TASK REQUIREMENTS: Transcribe the listing in full, excluding any pictures.

SOURCE MATERIAL:

══════════════════════════════

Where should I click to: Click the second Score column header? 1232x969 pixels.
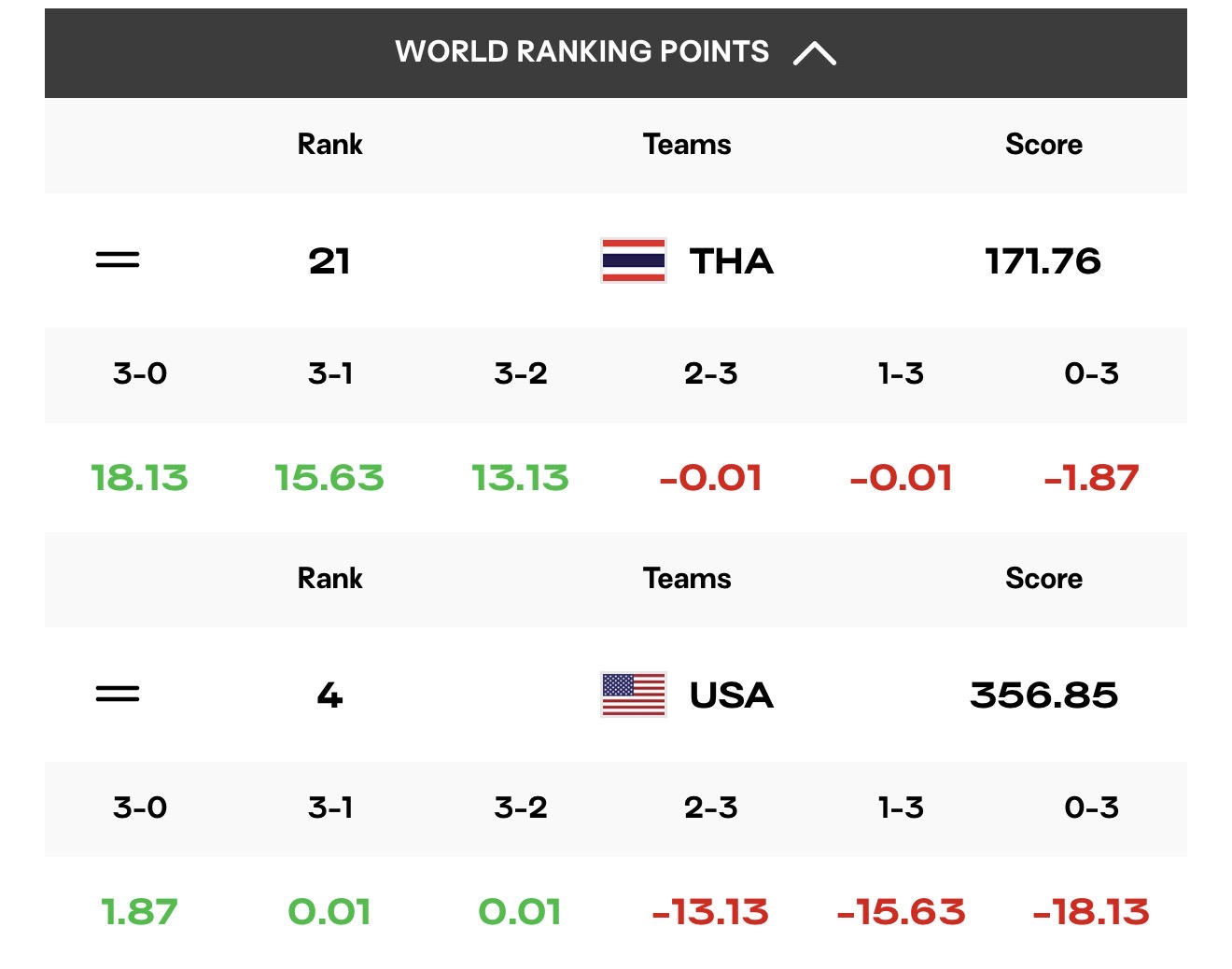(x=1043, y=579)
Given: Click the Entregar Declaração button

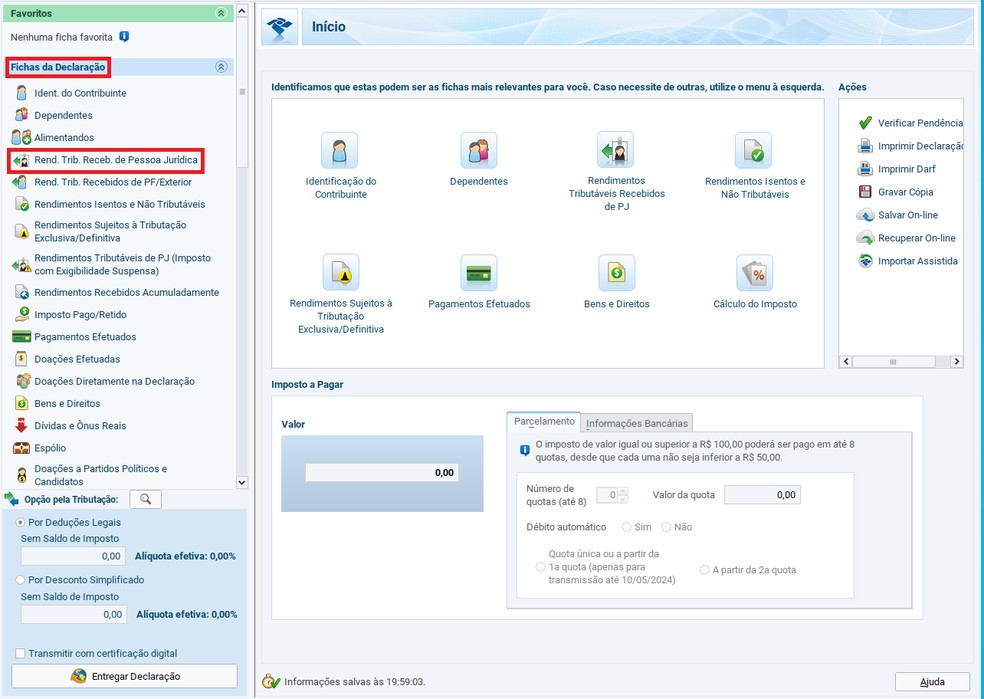Looking at the screenshot, I should [124, 676].
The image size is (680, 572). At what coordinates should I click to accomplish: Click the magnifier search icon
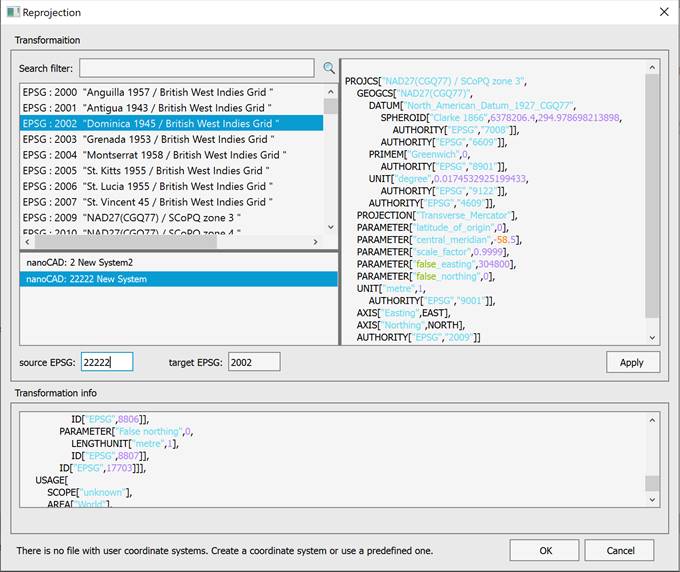(329, 68)
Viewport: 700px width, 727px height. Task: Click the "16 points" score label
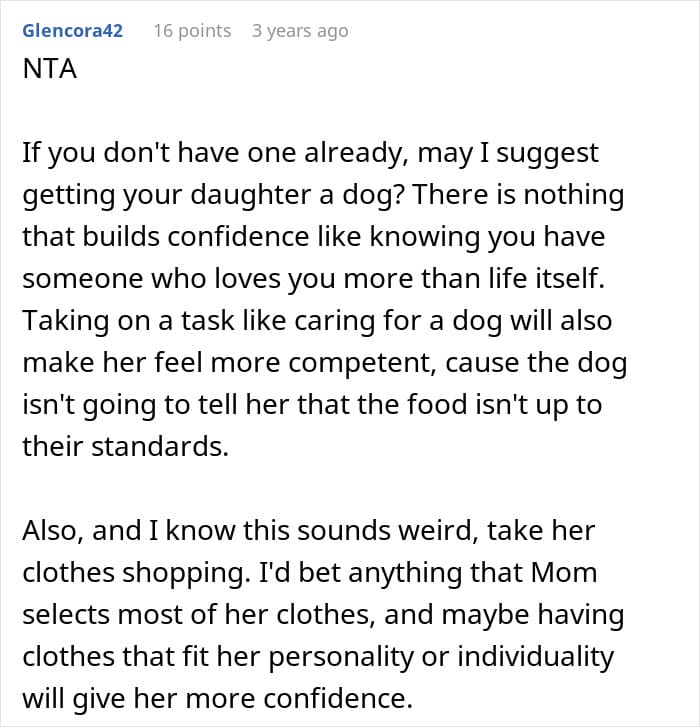pos(192,31)
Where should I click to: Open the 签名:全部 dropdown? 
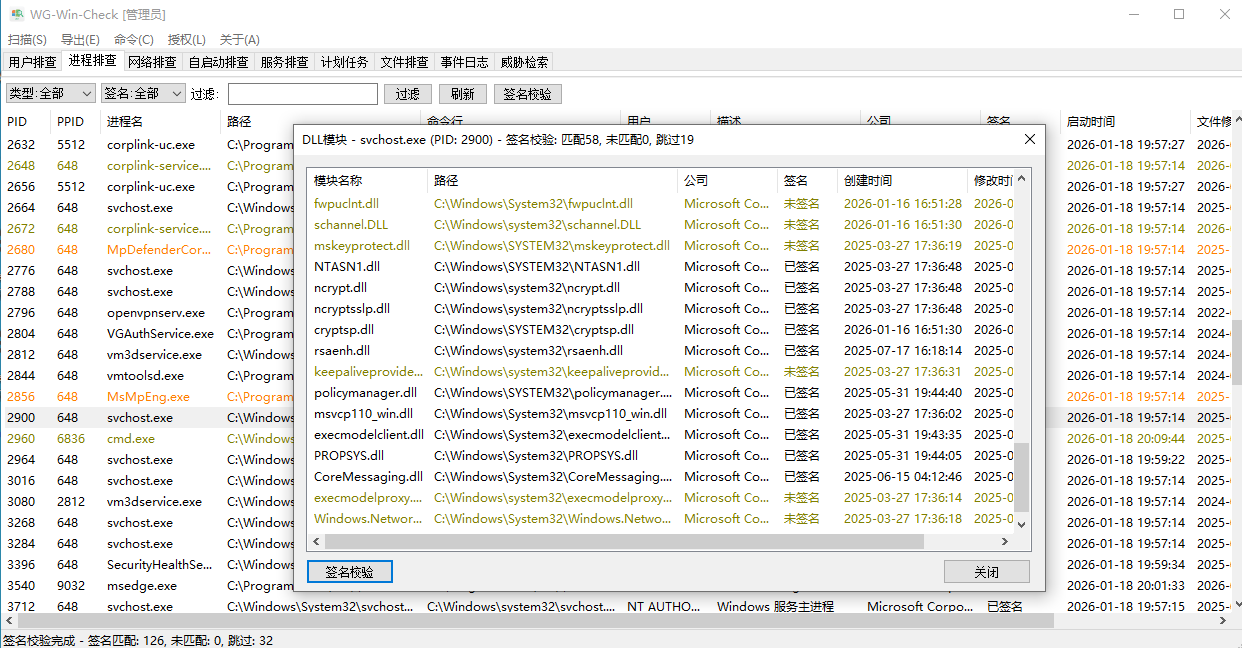[x=143, y=93]
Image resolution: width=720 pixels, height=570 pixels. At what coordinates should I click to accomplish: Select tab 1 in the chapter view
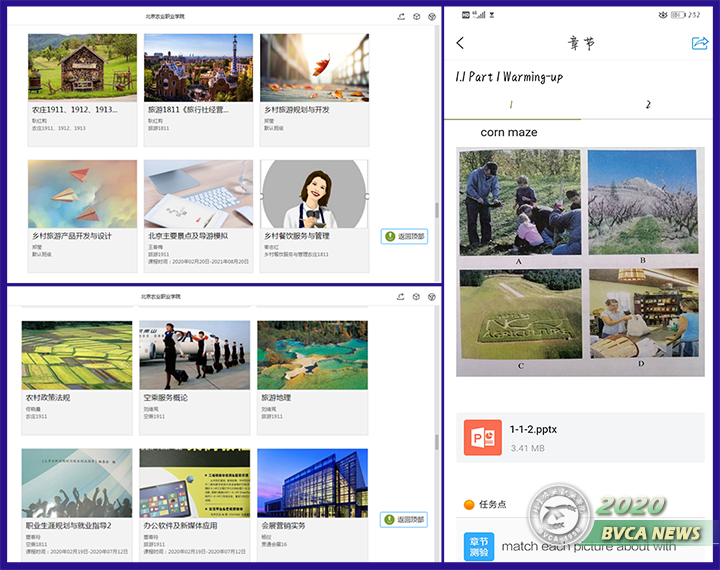click(x=511, y=105)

══════════════════════════════

ANSWER AREA:
Where should I click to: Click the second Score column header? 1232x969 pixels.
(x=1043, y=579)
Given: Click the Entregar Declaração button

Looking at the screenshot, I should [124, 676].
The image size is (680, 572). At what coordinates should I click to accomplish: Click the magnifier search icon
(329, 68)
Viewport: 700px width, 727px height. Task: Click the "16 points" score label
pos(192,31)
Where should I click to: Open the 签名:全部 dropdown? 
[x=143, y=93]
Image resolution: width=720 pixels, height=570 pixels. At what coordinates should I click to accomplish: Select tab 1 in the chapter view
click(x=511, y=105)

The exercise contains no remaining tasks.